The General Switch Management Protocol(GSMP)has been available to the IETF community for several years as an informational RFC. As several vendors are beginning to deploy GSMP, there is now a need to standardise the protocol.

GSMP provides an interface that allows a router to control a label switch. The GSMP interface provides the commands necessary for: switch configuration control and reporting, port management, connection control, QoS and traffic engineering control and the reporting of statistics and asynchronous events.

The working group is responsible for standardising the GSMP protocol itself, as well as for defining an encapsulation for running GSMP over IP. The current GSMP V2 set of message types will be expanded to include support for various types of label switches including ATM and Frame Relay.
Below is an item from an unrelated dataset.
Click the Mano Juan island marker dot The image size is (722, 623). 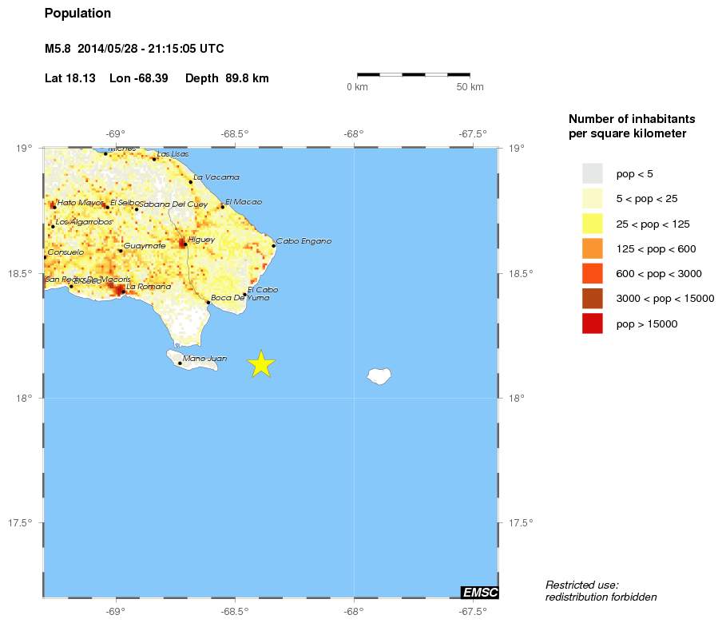click(180, 363)
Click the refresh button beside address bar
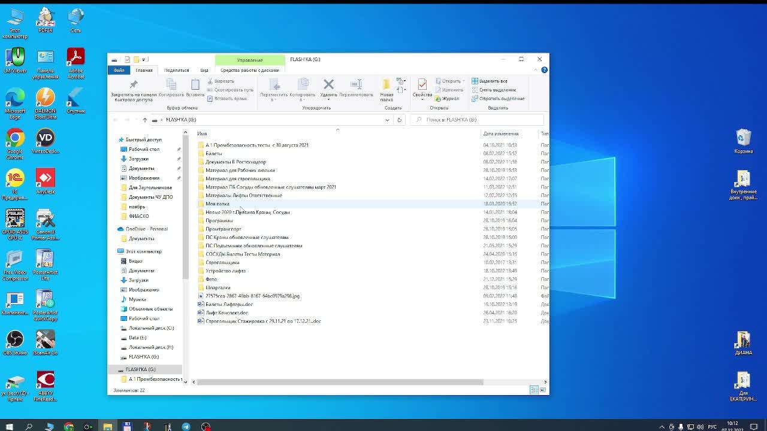767x431 pixels. click(399, 120)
The working group will refine the support for QoS and traffic engineering in GSMP based on the diffserv and intserv architectures and will co-ordinate the work with these WGs where appropriate.
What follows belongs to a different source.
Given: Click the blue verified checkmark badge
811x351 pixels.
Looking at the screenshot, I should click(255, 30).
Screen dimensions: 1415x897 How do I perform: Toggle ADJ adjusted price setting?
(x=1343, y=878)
Finally, since GSMP can be used as an adjunct to the MPLS protocol, the group will co-ordinate with the MPLS group to make sure that the primitives required by a MPLS controller are available in the protocol.

Goals and Milestones:

Apr 99


Define an IP encapsulation for GSMP messages

Apr 99


Extend GSMP message types to allow support of non-ATM Label Switch devices

Aug 99


Refine the support for QoS models in GSMP

Nov 99


Define an approved GSMP MIB

Nov 99


Define approved mechanisms for security and authentication in GSMP

Dec 99


Produce a version of the GSMP which has the consensus required for entry onto the standards track.
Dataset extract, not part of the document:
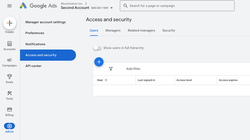Click the blue add user button
This screenshot has width=250, height=140.
99,62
No Current Internet-Drafts
No Request For Comments

Current Meeting Report

The meeting was chaired by Avri Doria and reported on by Chao-Chun Wang.
Avri presented the agenda. The agenda included:

· Review of the proposed baseline GSMP draft
· TCP Encapsulation for GSMP Messages -
· A QoS Model for GSMP
· QoS framework for GSMP -
· Addition of Partition Id to the GSMP header -
· Milestone Review

The agenda was accepted without change.

1 Baseline draft review.

The changes in GSMP V2 were presented by Tom Worster. These changes included
(1) the support of the label stack,
(2) the removal of V2 QoS abstract model,
(3) the inclusion of QoS model selector, and
(4) the generalization to other label switches.

Tom started his presentation by pointing out that the word label referred to ATM only in his draft. The support for generic labels, however, was included in the draft. On discussing the change in QoS model, Avri asked the audience if anyone had implemented the QoS resource model defined in Chapter 9. No one indicated that they had. Removal of chapter 9 from the proposed baseline draft was approved.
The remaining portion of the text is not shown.